Slatkin is not the man to fall back on palliatives, and when given the chance to espouse a politically correct view about the role he might play as a musical educator with his orchestra, Washington's National Symphony, he gave a refreshingly honest answer. Slatkin is very far from being elitist, as his increasingly wide repertoire - symphonic jazz, classics, avant garde, ethnic music - proves. But, asked whether he was aiming to reach out to the ethnically diverse populace of his new city, he admitted that while aiming at accessibility in general, his main responsibility was to the listener already hooked on classical music, and that such a person is most likely to be white and middle class.

This kind of statement would probably not have endeared him to government funding agencies in our country, yet it cuts across much hypocrisy. Education is not an end in itself, it is a means to a fuller life, and Slatkin sees himself as nourishing that life while leaving the education to others. In our current political climate the process of education seems sometimes to be prized above the creation of art. Speak of education and funds are released; speak of creating the finest work of which you are capable, and the word "elitist" hovers near.

The Secrets of Orchestration, a mini-series under the larger banner of Sounding the Century might have been planned before Roger Wright's arrival as head of Radio 3, but it certainly chimes in with our expectations of more serious and musically worthwhile fare. Saturday's edition had Robin Holloway, himself no mean creator of orchestral magic, talking about Debussy's La Mer, and it was fascinating to hear that trail-blazing score taken apart and then reassembled layer by textural layer.

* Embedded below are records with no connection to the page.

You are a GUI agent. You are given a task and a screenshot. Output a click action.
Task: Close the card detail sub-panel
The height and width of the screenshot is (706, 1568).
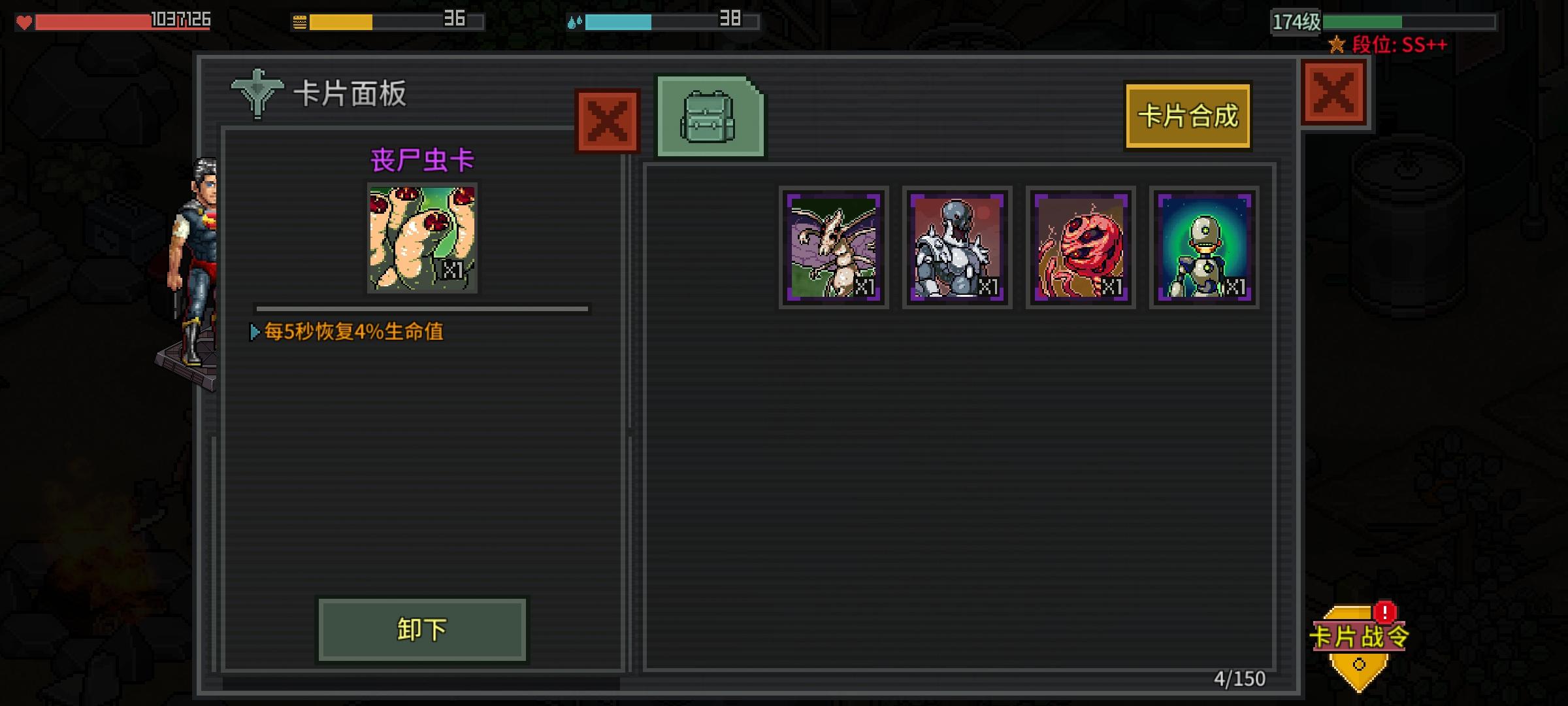pyautogui.click(x=608, y=122)
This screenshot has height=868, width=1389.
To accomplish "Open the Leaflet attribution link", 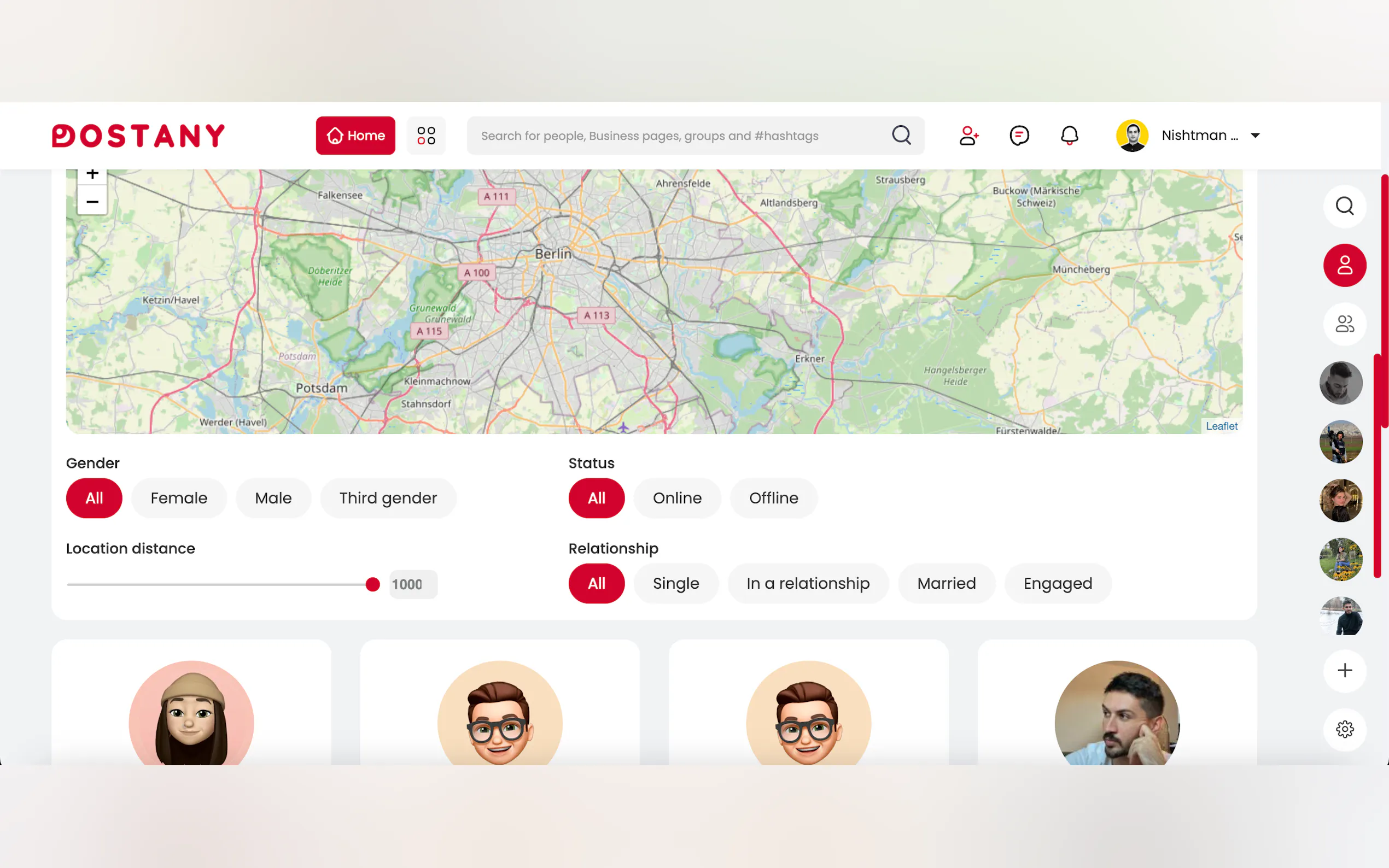I will point(1221,426).
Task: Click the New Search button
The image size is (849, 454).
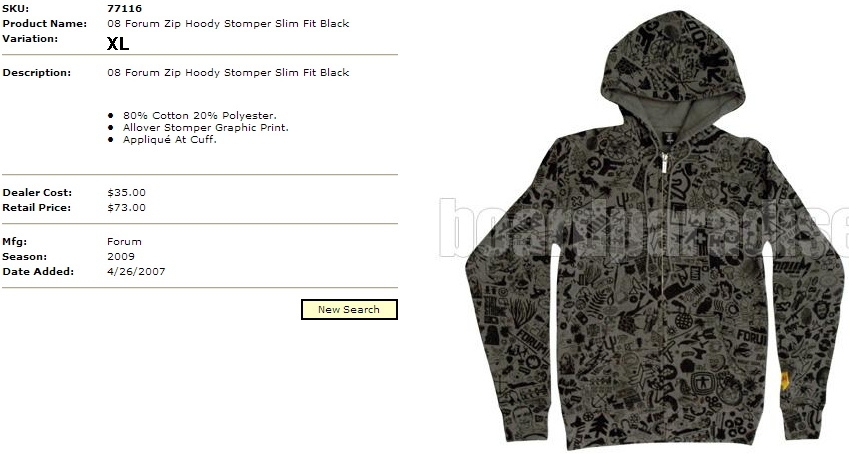Action: pos(349,309)
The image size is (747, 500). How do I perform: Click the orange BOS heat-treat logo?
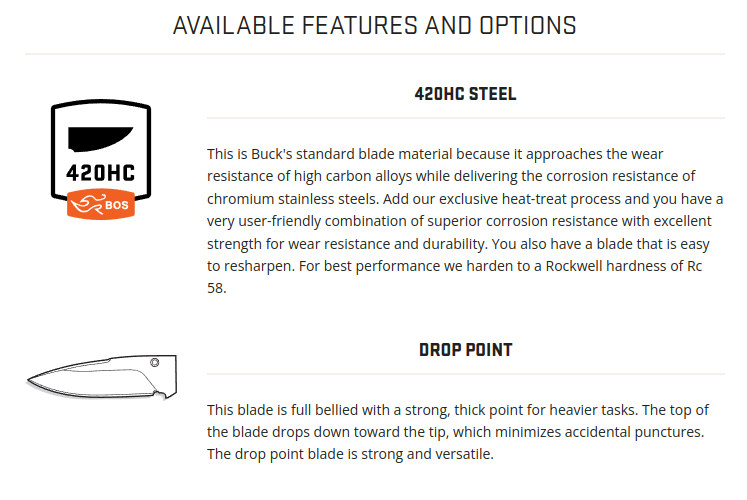click(101, 205)
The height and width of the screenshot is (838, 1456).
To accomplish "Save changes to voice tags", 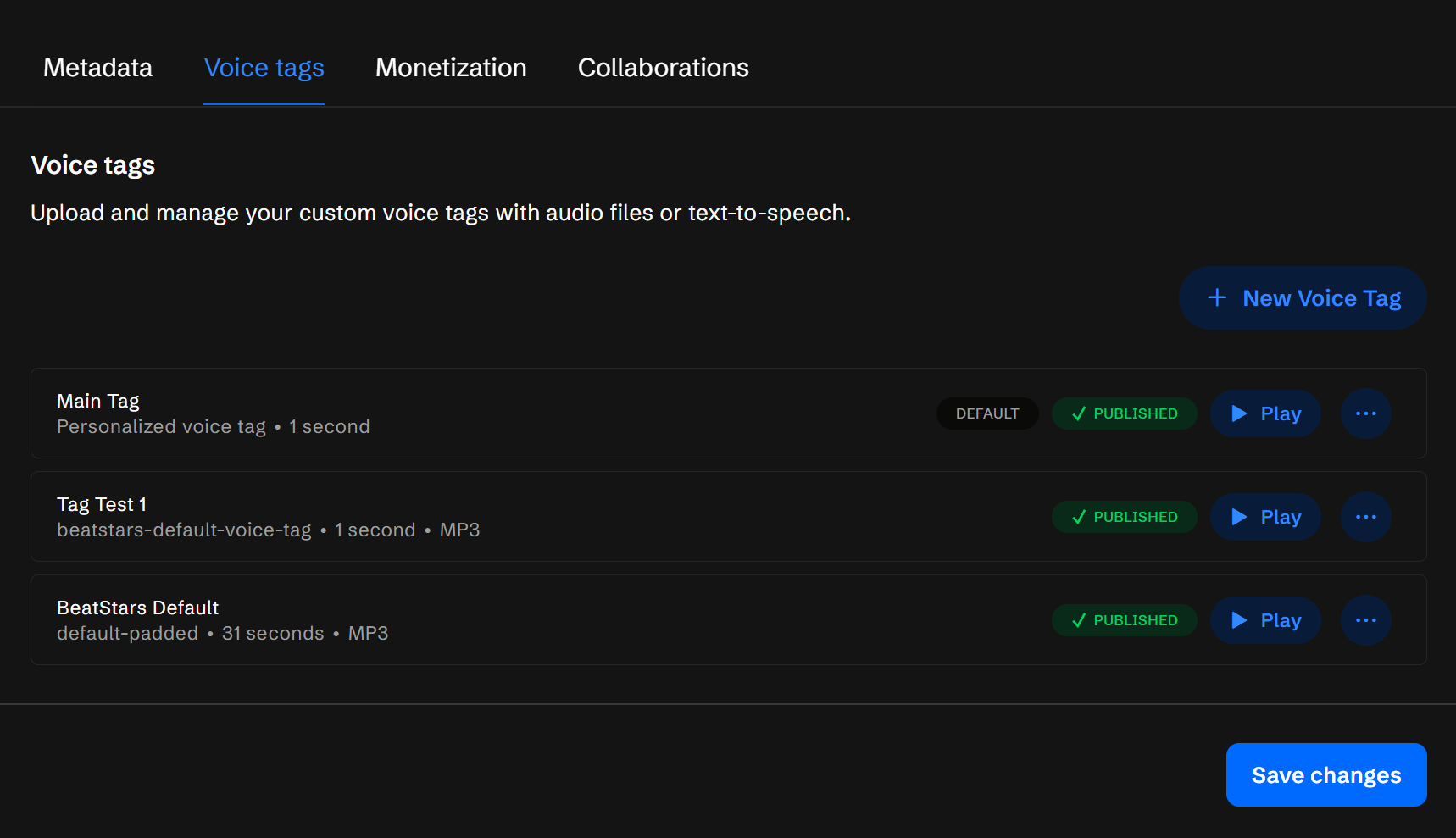I will point(1325,775).
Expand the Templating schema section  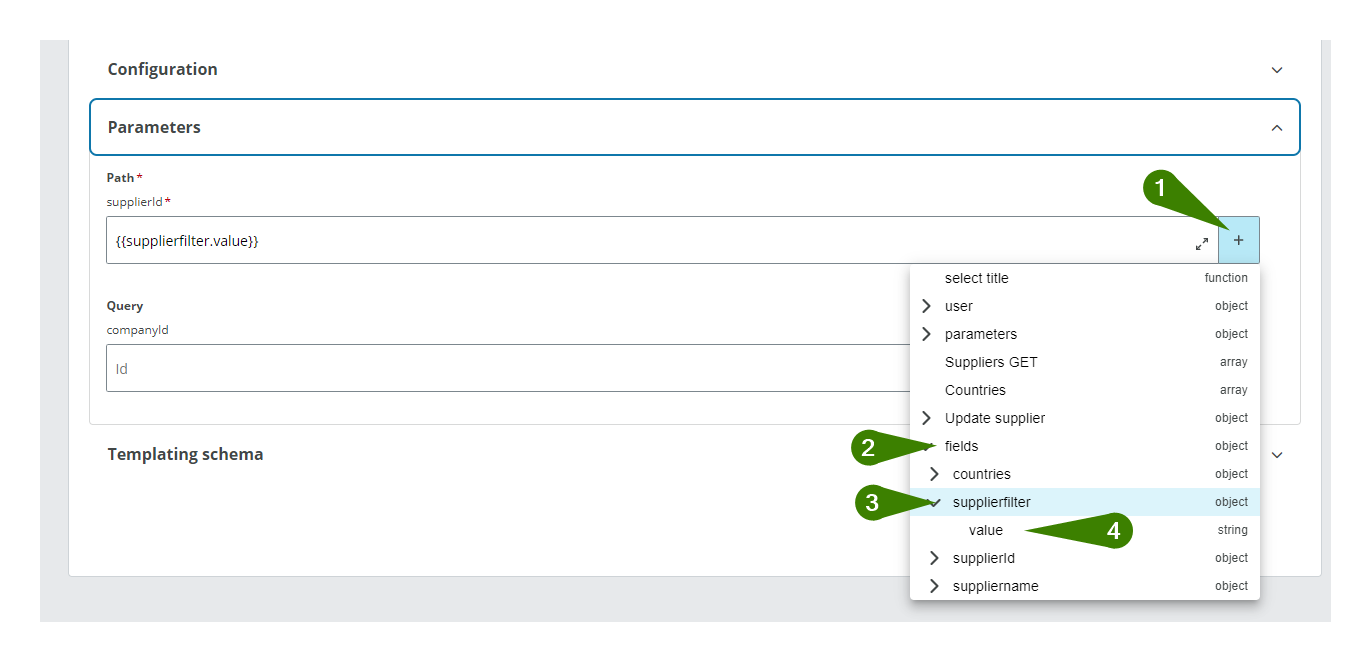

Holloway's fellow presenter Michael Oliver began a little provocatively by alluding to Ravel's criticism of Debussy's orchestration, and Holloway admitted that there are rough moments in the work. This was a talking- point that could have been taken further. Much was made, quite rightly, of the composer's exquisite aural sensibility in manipulating and developing muted shades and tiny flecks of light. But the sea is a rough and salty monster, and Debussy knew that too. No exquisitely weighted sonority can represent it at its most threatening and powerful, and Debussy's willingness to offset the delicate with the rough hewn places him in a rather different category from the eternally fastidious and tasteful Ravel. Perhaps Holloway and Oliver spent a little too long on the first movement, leaving no time to explore the finale's cross-grained, gale-driven revelations.